### STATED TASK
Can you write out the material from the line with "Open the Filters button" to the line with "This screenshot has height=655, width=873. click(x=816, y=307)" again, requests and all, shifting every number in the answer coordinates up by 5?

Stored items
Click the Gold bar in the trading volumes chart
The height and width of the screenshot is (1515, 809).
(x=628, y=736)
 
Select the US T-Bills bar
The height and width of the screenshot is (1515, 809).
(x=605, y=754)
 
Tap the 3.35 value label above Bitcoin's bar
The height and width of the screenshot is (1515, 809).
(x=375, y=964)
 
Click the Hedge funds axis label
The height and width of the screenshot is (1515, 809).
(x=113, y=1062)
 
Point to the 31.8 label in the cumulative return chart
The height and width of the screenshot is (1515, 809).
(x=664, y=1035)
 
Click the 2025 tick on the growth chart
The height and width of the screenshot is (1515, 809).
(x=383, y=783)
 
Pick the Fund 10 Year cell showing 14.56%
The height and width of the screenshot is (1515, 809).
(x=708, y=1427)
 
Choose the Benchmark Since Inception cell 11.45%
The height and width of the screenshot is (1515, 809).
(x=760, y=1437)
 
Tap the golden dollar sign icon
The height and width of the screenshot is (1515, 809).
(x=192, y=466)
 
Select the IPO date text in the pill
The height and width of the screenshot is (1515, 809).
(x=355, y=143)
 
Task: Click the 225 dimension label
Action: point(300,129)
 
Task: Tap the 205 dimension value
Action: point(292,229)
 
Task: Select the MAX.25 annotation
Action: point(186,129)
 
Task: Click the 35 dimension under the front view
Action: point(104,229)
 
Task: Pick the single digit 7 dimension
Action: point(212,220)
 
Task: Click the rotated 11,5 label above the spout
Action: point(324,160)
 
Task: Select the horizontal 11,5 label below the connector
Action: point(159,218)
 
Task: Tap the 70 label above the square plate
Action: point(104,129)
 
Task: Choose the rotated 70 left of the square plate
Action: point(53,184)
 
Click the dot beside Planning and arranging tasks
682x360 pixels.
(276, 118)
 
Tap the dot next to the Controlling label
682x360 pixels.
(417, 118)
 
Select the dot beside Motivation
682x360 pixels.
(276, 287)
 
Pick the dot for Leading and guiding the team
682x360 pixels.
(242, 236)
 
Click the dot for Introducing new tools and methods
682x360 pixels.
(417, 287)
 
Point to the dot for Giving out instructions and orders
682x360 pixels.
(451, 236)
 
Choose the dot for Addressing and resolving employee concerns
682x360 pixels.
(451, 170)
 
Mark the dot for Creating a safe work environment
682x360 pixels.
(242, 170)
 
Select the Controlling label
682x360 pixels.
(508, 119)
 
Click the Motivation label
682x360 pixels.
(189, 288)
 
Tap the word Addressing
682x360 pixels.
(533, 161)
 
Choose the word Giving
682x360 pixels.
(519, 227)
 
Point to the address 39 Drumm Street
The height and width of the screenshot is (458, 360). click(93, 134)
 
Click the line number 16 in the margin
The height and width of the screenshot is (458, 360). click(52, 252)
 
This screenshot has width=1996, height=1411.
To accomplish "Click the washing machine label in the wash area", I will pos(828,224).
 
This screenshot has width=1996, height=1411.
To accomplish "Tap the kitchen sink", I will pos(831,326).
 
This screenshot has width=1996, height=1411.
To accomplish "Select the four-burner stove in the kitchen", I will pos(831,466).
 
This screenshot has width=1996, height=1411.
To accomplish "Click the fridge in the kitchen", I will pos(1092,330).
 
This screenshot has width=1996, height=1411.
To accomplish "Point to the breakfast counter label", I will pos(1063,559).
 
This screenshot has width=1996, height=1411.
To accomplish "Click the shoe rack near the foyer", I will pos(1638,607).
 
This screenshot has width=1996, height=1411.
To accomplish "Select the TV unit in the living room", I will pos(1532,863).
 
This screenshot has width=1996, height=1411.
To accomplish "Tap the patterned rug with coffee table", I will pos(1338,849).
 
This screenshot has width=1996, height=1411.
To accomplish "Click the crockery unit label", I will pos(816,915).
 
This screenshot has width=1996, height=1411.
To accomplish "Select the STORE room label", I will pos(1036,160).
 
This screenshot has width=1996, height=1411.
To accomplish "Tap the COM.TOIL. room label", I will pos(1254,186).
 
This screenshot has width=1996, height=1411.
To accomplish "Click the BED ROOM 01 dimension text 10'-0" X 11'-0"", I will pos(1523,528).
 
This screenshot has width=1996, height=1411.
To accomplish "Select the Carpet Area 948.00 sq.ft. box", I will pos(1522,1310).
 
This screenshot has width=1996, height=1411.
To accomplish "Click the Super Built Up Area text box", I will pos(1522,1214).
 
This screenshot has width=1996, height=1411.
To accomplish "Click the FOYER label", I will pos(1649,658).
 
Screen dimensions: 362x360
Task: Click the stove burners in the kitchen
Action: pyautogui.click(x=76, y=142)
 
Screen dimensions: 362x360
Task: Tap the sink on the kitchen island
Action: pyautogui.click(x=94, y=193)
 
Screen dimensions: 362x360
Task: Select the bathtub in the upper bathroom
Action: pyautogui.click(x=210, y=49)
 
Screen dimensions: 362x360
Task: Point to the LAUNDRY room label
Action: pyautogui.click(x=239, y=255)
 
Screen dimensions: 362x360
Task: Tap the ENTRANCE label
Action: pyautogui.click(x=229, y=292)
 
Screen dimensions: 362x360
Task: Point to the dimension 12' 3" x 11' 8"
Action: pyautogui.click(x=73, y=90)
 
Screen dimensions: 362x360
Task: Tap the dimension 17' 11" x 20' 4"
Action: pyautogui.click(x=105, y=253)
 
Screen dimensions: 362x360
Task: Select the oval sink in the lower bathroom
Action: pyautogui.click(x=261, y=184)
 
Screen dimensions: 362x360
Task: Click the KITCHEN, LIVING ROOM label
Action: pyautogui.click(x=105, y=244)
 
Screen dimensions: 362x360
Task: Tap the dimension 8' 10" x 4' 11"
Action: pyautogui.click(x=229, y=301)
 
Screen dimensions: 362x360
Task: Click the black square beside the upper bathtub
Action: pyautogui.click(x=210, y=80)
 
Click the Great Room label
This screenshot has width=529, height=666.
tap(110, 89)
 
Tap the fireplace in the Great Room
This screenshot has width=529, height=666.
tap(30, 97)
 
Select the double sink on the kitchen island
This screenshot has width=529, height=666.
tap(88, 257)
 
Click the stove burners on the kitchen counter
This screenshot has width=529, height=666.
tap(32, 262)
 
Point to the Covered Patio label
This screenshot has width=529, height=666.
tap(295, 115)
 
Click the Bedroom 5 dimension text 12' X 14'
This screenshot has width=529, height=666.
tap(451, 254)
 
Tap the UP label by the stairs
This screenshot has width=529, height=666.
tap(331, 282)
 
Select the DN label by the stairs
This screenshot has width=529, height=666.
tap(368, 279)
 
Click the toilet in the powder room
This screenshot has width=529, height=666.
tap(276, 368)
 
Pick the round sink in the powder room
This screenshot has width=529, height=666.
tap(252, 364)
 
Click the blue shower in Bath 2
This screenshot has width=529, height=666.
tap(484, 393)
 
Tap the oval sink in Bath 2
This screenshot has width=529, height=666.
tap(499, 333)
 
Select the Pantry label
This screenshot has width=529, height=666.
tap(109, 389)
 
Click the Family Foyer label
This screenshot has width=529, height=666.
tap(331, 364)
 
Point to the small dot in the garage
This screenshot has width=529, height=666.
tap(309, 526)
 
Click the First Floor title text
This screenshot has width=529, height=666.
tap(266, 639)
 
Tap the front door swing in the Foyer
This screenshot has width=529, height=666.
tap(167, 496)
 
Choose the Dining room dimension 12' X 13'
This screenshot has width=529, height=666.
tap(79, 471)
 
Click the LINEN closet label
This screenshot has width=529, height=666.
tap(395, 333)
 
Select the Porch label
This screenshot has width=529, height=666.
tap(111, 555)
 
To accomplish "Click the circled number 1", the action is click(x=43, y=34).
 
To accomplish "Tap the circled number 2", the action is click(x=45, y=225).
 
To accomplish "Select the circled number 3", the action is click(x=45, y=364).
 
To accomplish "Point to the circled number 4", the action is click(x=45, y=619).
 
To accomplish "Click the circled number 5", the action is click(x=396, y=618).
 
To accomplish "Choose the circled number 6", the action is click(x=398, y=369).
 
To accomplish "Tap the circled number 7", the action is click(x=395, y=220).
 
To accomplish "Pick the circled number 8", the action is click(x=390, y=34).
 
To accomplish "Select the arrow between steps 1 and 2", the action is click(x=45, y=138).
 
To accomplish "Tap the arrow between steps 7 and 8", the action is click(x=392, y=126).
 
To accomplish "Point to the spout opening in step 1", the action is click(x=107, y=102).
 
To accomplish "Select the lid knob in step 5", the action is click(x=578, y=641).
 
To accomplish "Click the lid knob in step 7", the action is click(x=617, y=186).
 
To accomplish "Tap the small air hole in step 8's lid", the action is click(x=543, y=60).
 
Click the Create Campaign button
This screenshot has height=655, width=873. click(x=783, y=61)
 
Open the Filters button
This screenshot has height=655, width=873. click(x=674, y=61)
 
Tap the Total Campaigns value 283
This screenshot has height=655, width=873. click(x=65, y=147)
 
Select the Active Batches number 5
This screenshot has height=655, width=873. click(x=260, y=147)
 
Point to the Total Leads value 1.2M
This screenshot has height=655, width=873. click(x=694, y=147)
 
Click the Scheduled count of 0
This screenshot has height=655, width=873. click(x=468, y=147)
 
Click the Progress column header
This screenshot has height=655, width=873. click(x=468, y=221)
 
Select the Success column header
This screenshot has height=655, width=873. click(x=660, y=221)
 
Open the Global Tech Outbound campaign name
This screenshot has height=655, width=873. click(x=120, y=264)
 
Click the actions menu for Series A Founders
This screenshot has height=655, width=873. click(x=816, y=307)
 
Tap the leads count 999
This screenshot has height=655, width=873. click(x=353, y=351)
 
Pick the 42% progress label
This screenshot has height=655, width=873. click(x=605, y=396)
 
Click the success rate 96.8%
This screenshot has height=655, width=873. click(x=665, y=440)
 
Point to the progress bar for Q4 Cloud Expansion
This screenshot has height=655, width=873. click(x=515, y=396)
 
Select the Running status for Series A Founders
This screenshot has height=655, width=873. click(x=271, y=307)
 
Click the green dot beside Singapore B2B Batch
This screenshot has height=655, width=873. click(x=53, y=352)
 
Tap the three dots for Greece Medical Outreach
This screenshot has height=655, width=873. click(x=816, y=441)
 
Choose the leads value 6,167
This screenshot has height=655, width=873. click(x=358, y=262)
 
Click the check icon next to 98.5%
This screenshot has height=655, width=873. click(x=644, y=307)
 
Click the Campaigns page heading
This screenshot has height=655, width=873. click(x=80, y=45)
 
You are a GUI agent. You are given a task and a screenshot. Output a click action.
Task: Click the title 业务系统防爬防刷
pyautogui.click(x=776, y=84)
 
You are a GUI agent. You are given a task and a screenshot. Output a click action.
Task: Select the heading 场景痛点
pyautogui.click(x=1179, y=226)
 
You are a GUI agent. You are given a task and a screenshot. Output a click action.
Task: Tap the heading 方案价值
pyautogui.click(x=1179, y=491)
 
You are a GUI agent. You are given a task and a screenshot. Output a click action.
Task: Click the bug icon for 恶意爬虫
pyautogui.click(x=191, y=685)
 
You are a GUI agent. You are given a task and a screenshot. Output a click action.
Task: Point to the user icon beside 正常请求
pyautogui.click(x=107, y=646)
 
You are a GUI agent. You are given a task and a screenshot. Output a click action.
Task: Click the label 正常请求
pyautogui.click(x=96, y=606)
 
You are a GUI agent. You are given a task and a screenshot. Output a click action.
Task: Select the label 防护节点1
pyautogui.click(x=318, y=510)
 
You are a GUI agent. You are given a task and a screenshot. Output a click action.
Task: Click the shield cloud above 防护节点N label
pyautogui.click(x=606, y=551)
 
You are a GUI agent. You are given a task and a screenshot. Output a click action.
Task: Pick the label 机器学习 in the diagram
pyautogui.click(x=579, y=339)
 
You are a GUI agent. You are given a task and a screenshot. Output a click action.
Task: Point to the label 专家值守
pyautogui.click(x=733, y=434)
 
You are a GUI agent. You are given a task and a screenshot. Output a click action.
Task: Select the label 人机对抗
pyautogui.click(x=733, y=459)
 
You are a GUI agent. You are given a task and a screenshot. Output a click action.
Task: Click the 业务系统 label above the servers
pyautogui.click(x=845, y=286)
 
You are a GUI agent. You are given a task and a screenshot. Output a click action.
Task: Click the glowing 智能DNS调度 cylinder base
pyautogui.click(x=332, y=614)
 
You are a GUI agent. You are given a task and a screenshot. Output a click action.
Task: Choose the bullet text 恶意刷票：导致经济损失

### RESULT
Open the Filters button
This screenshot has height=655, width=873. click(x=679, y=66)
 
Tap the Total Campaigns value 283
This screenshot has height=655, width=873. click(x=70, y=152)
 
Select the Active Batches number 5
This screenshot has height=655, width=873. click(x=265, y=152)
 
Point to the Total Leads value 1.2M
This screenshot has height=655, width=873. click(x=699, y=152)
 
Click the Scheduled count of 0
This screenshot has height=655, width=873. click(x=473, y=152)
 
Click the Progress column header
This screenshot has height=655, width=873. click(x=473, y=226)
 
Select the Success column header
This screenshot has height=655, width=873. click(x=665, y=226)
 
Open the Global Tech Outbound campaign name
This screenshot has height=655, width=873. click(x=125, y=269)
 
Click the actions menu for Series A Founders
This screenshot has height=655, width=873. click(x=821, y=312)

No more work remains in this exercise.